* **Document extract**
The periods of linguistic lull might include first the period between 1780
- 1840 and second, the period of world wars, i.e., the years between 1914
- 1945. The period 1780 - 1840 is, as you know, called the age of revolution
- the age of the industrial and the French revolution. It is also the age
of great social exploitation and increasing colonization. We don't find
much linguistic work reported from this period. For some mysterious reasons,
linguists, decided to remain quiet at 'social moments', moments when language
was being actively used in social upheaval and I am sure even the language
structure was being significantly influenced. The second period of linguistic
lull is 1914 - 1945 although, as expected during the inter-war years, we
have enormous activity in structural linguistics across the world and across
social sciences - activity pioneered in the work of Sapir (1921) and Bloomfield
(1933). |
Saussure lived during 1857-1913 and his seminal work that marked a shift
from comparative philology to structural principles appeared posthumously
in 1916. Obviously, the fundamental conceptual machinery of structural analysis
in terms of such sharply contrasted pairs as synchrony and dichrony, langue
and parole, signifier and signified, syntagmatic and paradigmatic relations,
contrastive and complementary distribution, etc., was formulated before
the First World War. The last century can in fact be legitimately seen in
two halves linguistically both dominated by structuralism, the first half
by Saussurian structuralism that was deeply associated with sociology and
anthropology and the second half with Chomskyan transformational generative
structuralism that was associated with psychology and computation. But the
preoccupation of both the types was to develop self-contained autonomous
systems-- homogeneous, context-free, monolingual and mono-cultural. Even
when sociologists and anthropologists described new, little-known groups
of people, they saw them more as 'objects of wonder' than as underprivileged,
marginalized societies who had been forgotten in what was described as the
advancement of civilization. In their desire to make the unfamiliar familiar
and tangible in widely acknowledged structural frames, linguists and ethnographers
appear to have evaded exactly the kind of questions that should have been
central to their enterprise. |
The second half of the 20th century is closely associated with the death
of the peasantry in Europe, a process that is beginning to gain momentum
in some of the third world countries today. What is happening to the languages
of the peasants, to their multilinguality? Inevitably associated with the
disappearance of the peasant class and the appearance of the industrial
labour class is the call for universal literacy and perhaps for the first
time, an unfortunate distinction is made between education and literacy.

* **Supplied information**

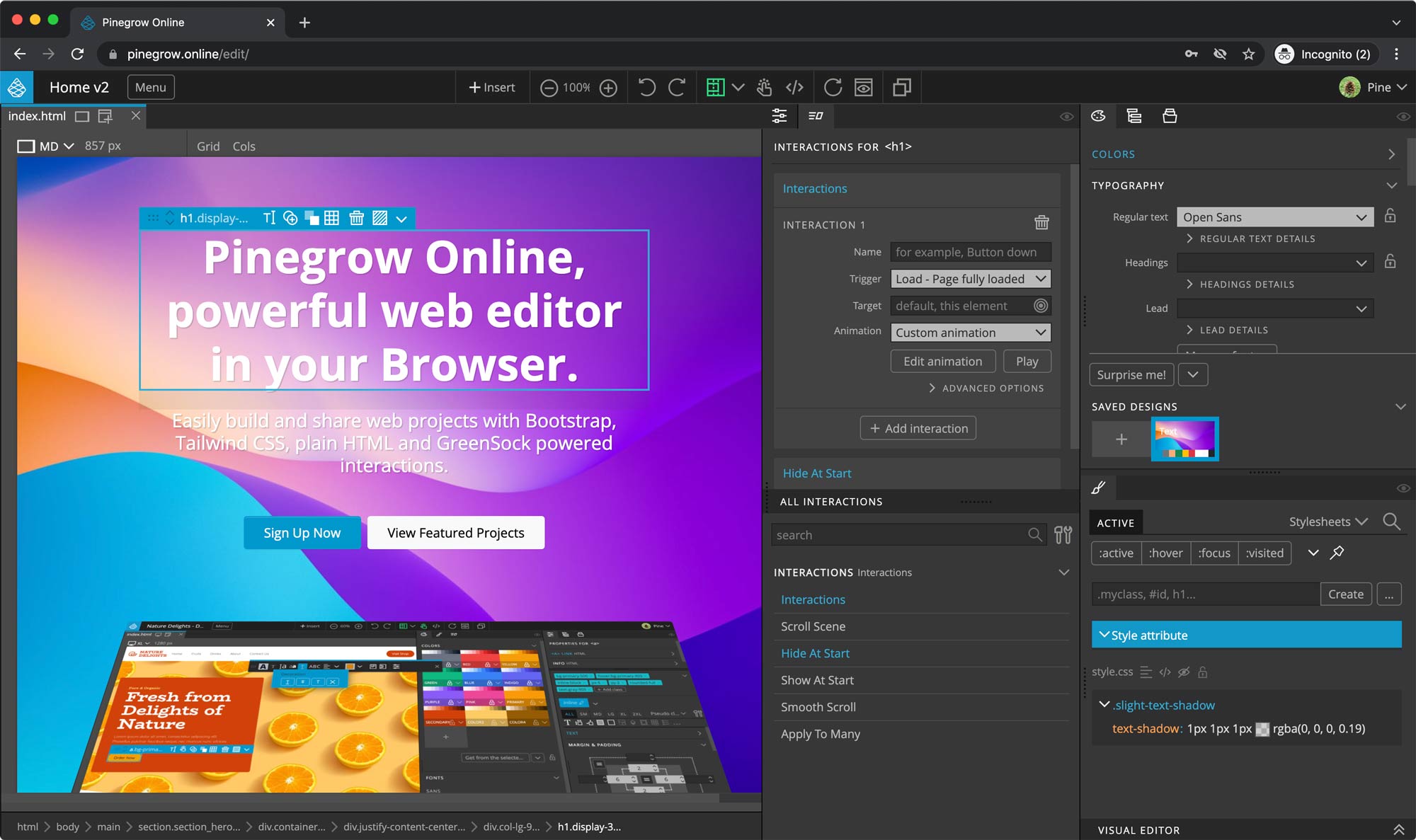
Task: Open the Trigger dropdown
Action: 970,279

* **Requirements**
1. In the passage on the history of linguistics, condense the paragraph that begins "The periods of linguistic lull" into a short bulleted list that keeps its main facts.
2. According to the passage on the history of linguistics, when did Saussure's seminal work appear?
3. Carry the passage on the history of linguistics forward, starting after its final sentence.

* **Responses**
1.
- The text names two periods of linguistic lull: 1780–1840 and 1914–1945.
- 1780–1840 is the age of revolution, both industrial and French. It was also an age of great social exploitation and growing colonization.
- Little linguistic work is reported from that period. Linguists stayed quiet while language was actively used in social upheaval.
- The second lull, 1914–1945, still saw enormous activity in structural linguistics between the wars. That work was pioneered by Sapir (1921) and Bloomfield (1933).

2. It appeared posthumously in 1916.

3.
We are familiar with the comparable call for universal literacy in the third
world countries these days. But it is indeed rare that we stop to ask literacy
in which language and how much literacy? The 1960s saw student uprisings
across the world - Paris, Vietnam, USA - and the university cities took
shape. Students from different countries, with different languages and cultures,
talked to each other. The 1960s also brought the question of women centre-stage.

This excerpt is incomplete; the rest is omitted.